Michigan House Republicans
Rep. Glenn continues fight against human trafficking as international awareness day approaches
RELEASE|July 28, 2022

Rep. Annette Glenn, R-Midland, continues her fight against human trafficking as an international awareness day about the horrific crime approaches.

July 30 is recognized as the World Day Against Trafficking in Persons. Glenn has been a leader in combating human trafficking in Michigan over the last several years, and she sponsors new legislation to continue the effort.

“Human trafficking is a terrifying crime that often happens in secret – and it can happen virtually anywhere to virtually anyone,” Glenn said. “As a mother and a grandmother, that is deeply troubling to me. It’s also why combating human trafficking has become one of my priorities as a member of the Michigan Legislature. We have made some progress in recent years, but there is still a lot of work to do, and this international day dedicated to raising awareness is a good reminder of that.”
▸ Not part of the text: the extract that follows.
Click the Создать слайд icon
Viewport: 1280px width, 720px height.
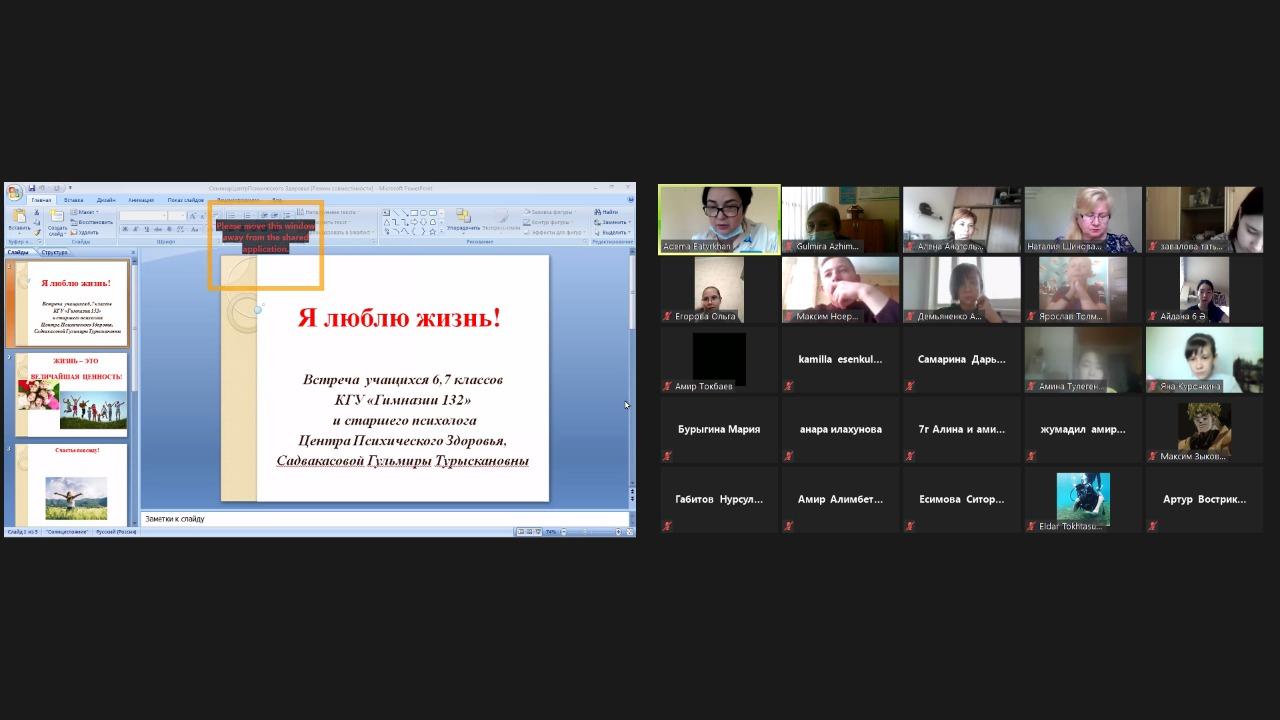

Human trafficking involves labor obtained through force, fraud or coercion – a form of modern-day slavery. It often involves sexual exploitation or other types of forced, involuntary servitude. While about half its victims come from at-risk homes, human trafficking is a crime that victimizes people from all socioeconomic backgrounds.

Glenn’s strong track record of support for survivors of human trafficking includes reforms approved by the Michigan Legislature in 2020. The change in law protects survivors through an address confidentiality program – making it more difficult for offenders to track down their victims.

Glenn sponsors two related initiatives in the Legislature’s ongoing 2021-22 session.

House Bill 4101 is part of bipartisan plan that would expand the types of criminal convictions that can be set aside if a crime was committed because someone is a victim of human trafficking. The legislative package would allow human trafficking victims who were forced to engage in criminal activity the opportunity to use their victimization as an affirmative defense in court, and allow juvenile offenses committed by young victims of trafficking to be expunged from their criminal records. The legislation is awaiting review in the House Judiciary Committee.

House Bill 5889 already has been advanced by the House Rules and Competitiveness Committee. The measure would protect survivors’ privacy rights by making communications between human trafficking victims and their counselors confidential and inadmissible in court proceedings without the victim’s prior written consent. It is the same sort of confidentiality protection already allowed in Michigan law for sexual assault and domestic violence victims.

House Bill 5889 is awaiting a vote on the House floor.